The Quechua called their leader Inca. Inca means “lord.” The Spanish conquered the Quechua in the 1500s. They called all of the people living there Incas. But the Incas were really many different groups. They spoke more than 20 different languages.

The Incas had no written language. Most of what is known about them came from the stories they told. After the Spanish came in the 1530s, some Inca history was written down. But no one knows for sure what stories were true.

About 1200, the leader Manco Capac moved his people north. They settled in what is now Cuzco. They were probably looking for better farmland.

The Incas took over many nearby lands. But they did not govern them. Instead, they made these villages pay them taxes of goods or food.

Then in 1438 the Inca leader Pachacuti Inca Yupanqui made all the lands part of the Inca Empire. He and the next leaders used wars and friendship to make their empire larger.

At its height, the Inca Empire went from Chile to Colombia. The Incas ruled lands from the Pacific coast to the Andes Mountains. Roads connected all parts of the land. About 8 to 10 million people lived there.

Early Incas lived in family groups. These groups owned land. They worked it together.

The farmers grew a lot of food. They helped feed others in the empire, too. Then those people could do different jobs. Workers built roads, mined gold, made crafts, and fought in the army. This made the Incas strong and powerful.

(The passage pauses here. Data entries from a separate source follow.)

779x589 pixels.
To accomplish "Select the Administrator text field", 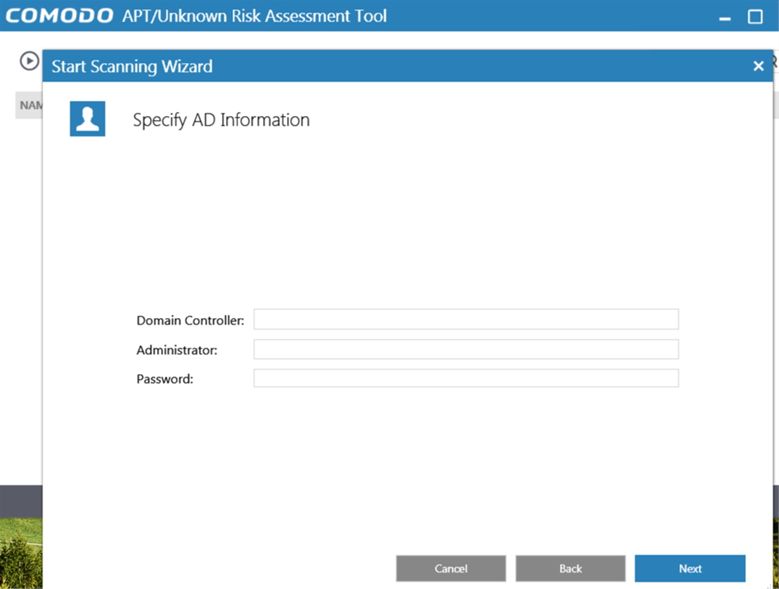I will (x=465, y=349).
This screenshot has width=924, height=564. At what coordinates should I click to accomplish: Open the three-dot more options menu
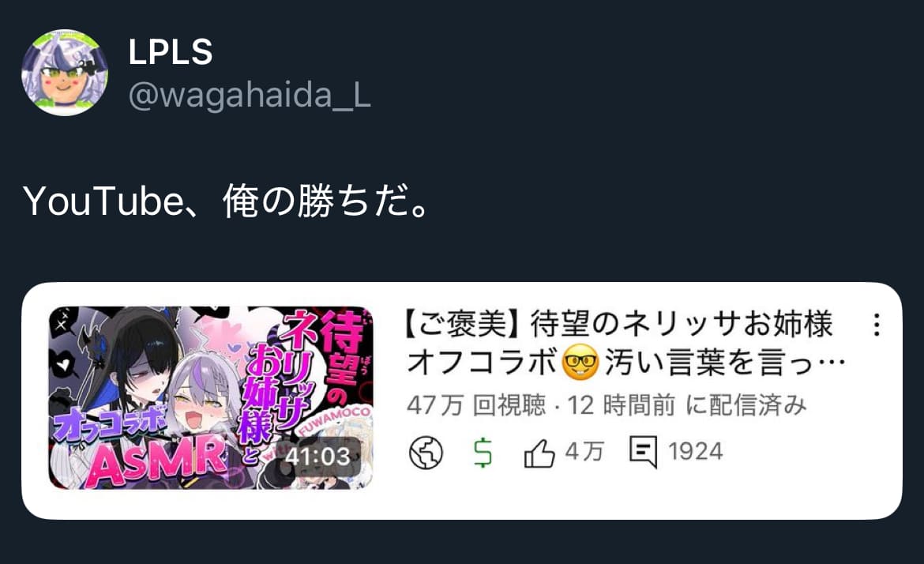click(x=877, y=325)

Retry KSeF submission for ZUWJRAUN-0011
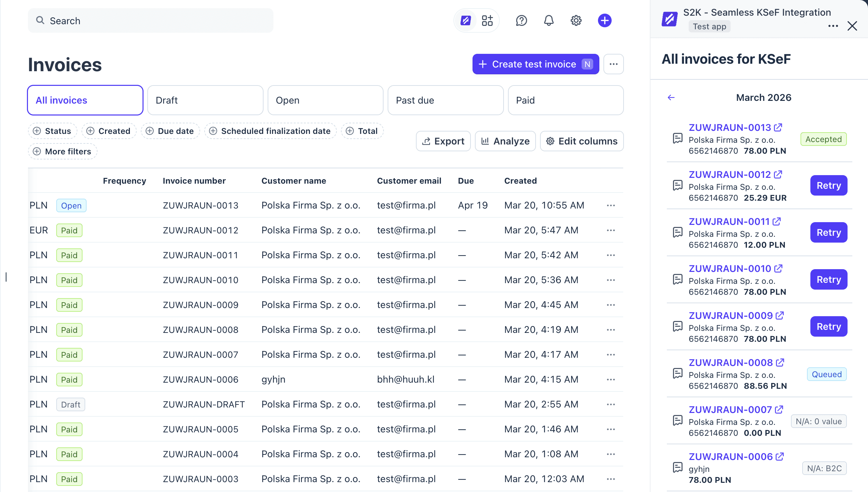828,232
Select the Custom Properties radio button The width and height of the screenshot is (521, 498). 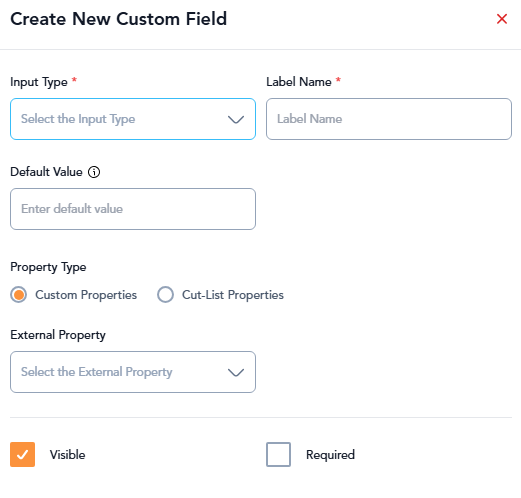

In the 1500s Spanish explorers came to Peru. They killed the Inca ruler and many of his people. The Spanish fought the Incas for a long time. But then they captured Cuzco on November 15, 1533. But they did not capture and kill the last Inca ruler until 1572.

The Spanish did not let the Incas practice their religion. They melted down their gold statues and other artworks. They tore down buildings. Then they built their own town on top of the Inca capital.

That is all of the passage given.